Copy out exactly every line from the line containing "Zone (1380, 1365)" until the records below end, inclusive of both boundary lines.

• Material provided:
•••••
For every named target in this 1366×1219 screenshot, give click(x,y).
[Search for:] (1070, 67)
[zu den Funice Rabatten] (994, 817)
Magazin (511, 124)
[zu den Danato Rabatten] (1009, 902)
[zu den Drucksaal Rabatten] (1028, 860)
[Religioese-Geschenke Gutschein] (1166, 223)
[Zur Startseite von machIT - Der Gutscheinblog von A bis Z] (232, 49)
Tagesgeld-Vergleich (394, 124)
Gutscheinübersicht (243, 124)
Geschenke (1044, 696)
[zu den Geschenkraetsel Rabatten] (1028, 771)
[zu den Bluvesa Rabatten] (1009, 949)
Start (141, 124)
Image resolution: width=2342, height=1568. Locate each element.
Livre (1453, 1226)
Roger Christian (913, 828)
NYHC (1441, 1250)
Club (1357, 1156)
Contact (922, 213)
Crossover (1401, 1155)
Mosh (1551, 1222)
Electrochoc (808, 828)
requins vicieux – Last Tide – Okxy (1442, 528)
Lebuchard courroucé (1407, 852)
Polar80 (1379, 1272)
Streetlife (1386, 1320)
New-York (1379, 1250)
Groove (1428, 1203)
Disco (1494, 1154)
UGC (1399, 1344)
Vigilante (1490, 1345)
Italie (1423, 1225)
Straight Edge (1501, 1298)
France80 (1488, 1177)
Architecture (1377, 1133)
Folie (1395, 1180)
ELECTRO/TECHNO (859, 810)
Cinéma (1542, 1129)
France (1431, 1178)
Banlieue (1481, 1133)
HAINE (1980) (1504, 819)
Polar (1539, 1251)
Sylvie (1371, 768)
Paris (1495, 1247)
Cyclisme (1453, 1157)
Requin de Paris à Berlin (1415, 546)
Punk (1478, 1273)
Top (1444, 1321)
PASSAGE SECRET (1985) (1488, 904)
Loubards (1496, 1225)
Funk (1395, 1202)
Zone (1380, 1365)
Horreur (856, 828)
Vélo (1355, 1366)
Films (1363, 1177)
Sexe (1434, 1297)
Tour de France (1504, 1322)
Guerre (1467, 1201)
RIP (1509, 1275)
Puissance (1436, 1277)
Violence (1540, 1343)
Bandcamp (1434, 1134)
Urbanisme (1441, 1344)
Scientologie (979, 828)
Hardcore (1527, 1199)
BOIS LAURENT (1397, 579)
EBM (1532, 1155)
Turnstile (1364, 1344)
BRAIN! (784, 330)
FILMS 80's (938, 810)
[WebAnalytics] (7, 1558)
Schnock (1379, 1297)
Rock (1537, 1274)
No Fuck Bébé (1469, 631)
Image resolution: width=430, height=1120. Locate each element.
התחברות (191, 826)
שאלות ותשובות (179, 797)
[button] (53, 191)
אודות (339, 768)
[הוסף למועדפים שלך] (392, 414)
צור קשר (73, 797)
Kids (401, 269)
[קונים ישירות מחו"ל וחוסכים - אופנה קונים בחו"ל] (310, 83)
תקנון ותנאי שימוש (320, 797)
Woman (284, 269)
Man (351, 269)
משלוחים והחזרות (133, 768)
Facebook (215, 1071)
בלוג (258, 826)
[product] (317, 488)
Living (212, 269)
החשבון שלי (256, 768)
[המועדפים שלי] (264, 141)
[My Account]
•••••
• Problem solution:
Zone (1380, 1365)
Horreur (856, 828)
Vélo (1355, 1366)
Films (1363, 1177)
Sexe (1434, 1297)
Tour de France (1504, 1322)
Guerre (1467, 1201)
RIP (1509, 1275)
Puissance (1436, 1277)
Violence (1540, 1343)
Bandcamp (1434, 1134)
Urbanisme (1441, 1344)
Scientologie (979, 828)
Hardcore (1527, 1199)
BOIS LAURENT (1397, 579)
EBM (1532, 1155)
Turnstile (1364, 1344)
BRAIN! (784, 330)
FILMS 80's (938, 810)
[WebAnalytics] (7, 1558)
Schnock (1379, 1297)
Rock (1537, 1274)
No Fuck Bébé (1469, 631)
Image resolution: width=430, height=1120. Locate each element.
התחברות (191, 826)
שאלות ותשובות (179, 797)
[button] (53, 191)
אודות (339, 768)
[הוסף למועדפים שלך] (392, 414)
צור קשר (73, 797)
Kids (401, 269)
[קונים ישירות מחו"ל וחוסכים - אופנה קונים בחו"ל] (310, 83)
תקנון ותנאי שימוש (320, 797)
Woman (284, 269)
Man (351, 269)
משלוחים והחזרות (133, 768)
Facebook (215, 1071)
בלוג (258, 826)
[product] (317, 488)
Living (212, 269)
החשבון שלי (256, 768)
[המועדפים שלי] (264, 141)
[My Account]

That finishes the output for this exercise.